Yield Architecture by Jake Syersak
Burnside Review Books 2018, 85 pp
Reviewed by Zack Anderson
I read Jake Syersak’s debut full-length Yield Architecture in and around Terminal A in Houston’s George Bush Intercontinental Airport. I circulated through the corridors, pausing to read at multiple identical franchised coffee shops, the route always bringing me back to a bare tree, painted cash-green, twisting above me toward the light from its cupola. As I circled and read, I returned to a line from “Soldered Opposite of Weather Was Yourself”: “because I can’t see the economy I am I am the economy I see // a seedling.” Though produced by an accidental conjunction, this lurid tree bears more than a passing affinity with Syersak’s dendritic collection, a book that asks the reader to consider the spaces that structure human movement, the thresholds between signal and noise, human and nonhuman, and language as an “invisible environment.”
As much as Yield Architecture speaks to contemporary experiences of capitalistic space, the book keeps one eye fixed on such European Modernists as Tristan Tzara, Odilon Redon, Charles Baudelaire, and Guy Debord. In particular, Syersak seems interested in exploring how these artists conceptualize the modern subject as shaped by the historicized structures—in both literal and figurative senses—that surround it. For instance, the opening sequence titled “Skins, Skeins, History, Hysteria & Dust” begins with the speaker’s dream of “throwing forget- / me-nots into helicopter blades” and the wish for radical proliferation of meaning, “for ‘bluish’ to arrive as ‘ish,’ unglued as though a window.” As the sequence (one of four major sections in the book) progresses, the epistolary address to “dear architecture” begins to fixate on the weight of history:
history breaks with us—& if not,
skin—& if not skin, an arc until arched into ark
of texture, into a claim of
yield architecture
The generative instability produced by the breaking of history recalls one of Walter Benjamin’s “Theses on the Philosophy of History” in which he writes, “The true picture of the past flits by. The past can be seized only as an image which flashes up at the instant when it can be recognized and is never seen again.” Here the title phrase becomes at once a request for respite and a celebration of semantic production, evidenced by the metamorphosis of “arc” to “arched” to “ark.”

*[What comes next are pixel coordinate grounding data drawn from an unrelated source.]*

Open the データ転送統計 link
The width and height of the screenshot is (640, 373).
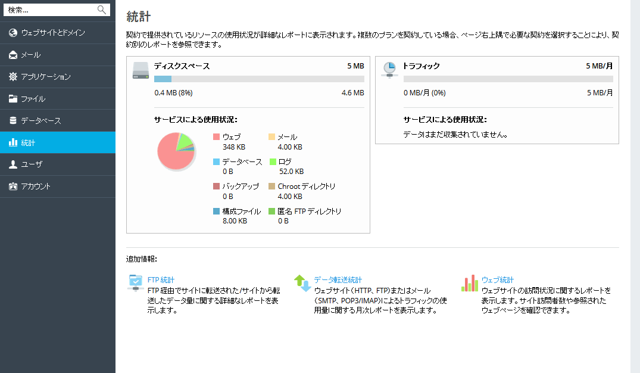tap(338, 280)

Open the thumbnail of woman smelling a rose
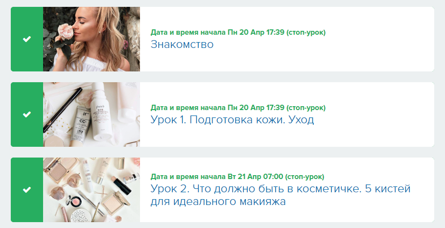click(92, 39)
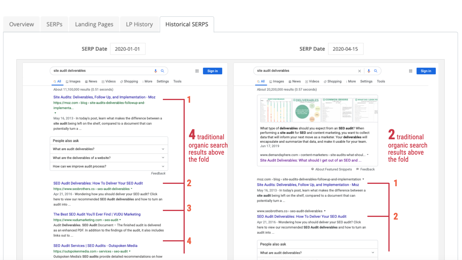Open Google apps grid in right SERP

pyautogui.click(x=410, y=71)
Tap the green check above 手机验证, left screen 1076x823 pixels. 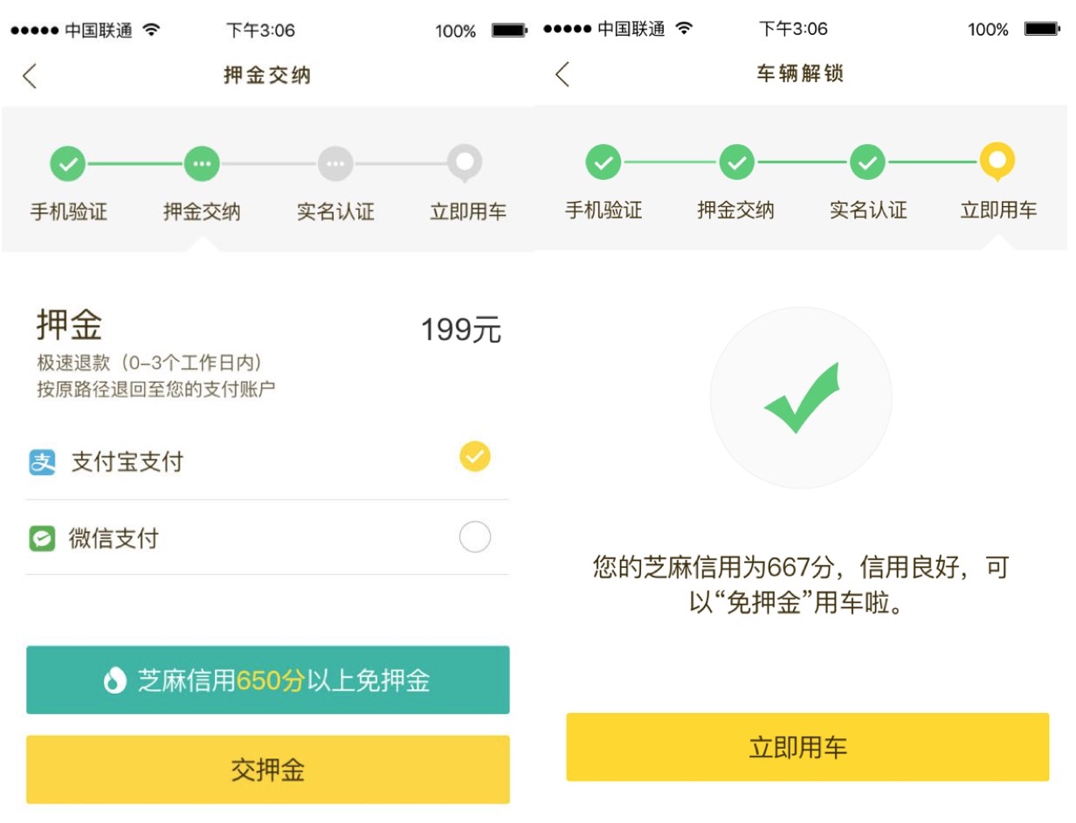(x=68, y=163)
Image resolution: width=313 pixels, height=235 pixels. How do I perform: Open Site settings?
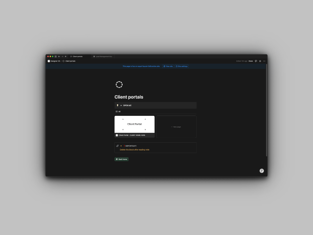(x=182, y=66)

The poems in Yield Architecture often rely on the fragment, on the level of the line like in the “Appendices” series or through the dissection of words into morphemes, as in the movement from “thing” to “ing” in the opening sequence. However, the fragments do not seem to suggest loss or ruin, but instead hint at a rhizomatic field of possibilities. The poems often move along this horizontal plane, hazarding tendrils, exploring zones, and changing course. “Notes to Wed No Toward” embraces this approach explicitly: “This is an accurate depiction of memory: the spores of asymmetrical rhizomes combing the intestinal labyrinth of magnetry.” In this poem, the promise of the fragment lies in its magnetic ability to aggregate, or as Syersak puts it elsewhere, the focus is on “coalescence not correlation.” This book is beautifully disorienting in its associative leaps, yet it takes care to remind the reader that “[c]oherence is a styled vanity & this isn’t a contract, it’s a conversation.”
Perhaps part of this collection’s gripping strangeness is due to the translator’s gaze that Syersak casts on his book’s raw material. There is a real jouissance in sounds and textures (“breathy licks // of blackbirds lace the grass”) as well as minor orthographic shifts that produce major slippages in meaning (“how hollows howl”). Syersak’s translations of Moroccan poet Mohammed Khaïr-Eddine have been appearing online in recent months, and Yield Architecture retains the fascination of looking at one’s language through the membrane of another. The phrase “invis-enviro” crops up multiple times, alluding to Marshall McLuhan, who wrote in 1967 that “[t]he really total and saturating environments are invisible. The ones we notice are quite fragmentary and insignificant compared to the ones we don’t see. The English language . . . as it shapes our perceptions and all our habits of thought and feeling, is little perceived by the users of the English language.” Yield Architecture is an important book because it reminds us of these invisible environments—built or spoken—that shape us as subjects. This is both a warning and a field of possibilities, since “[w]hat you can’t speak of / becomes ingrained in you, outplays you & perforates you into newer / static.”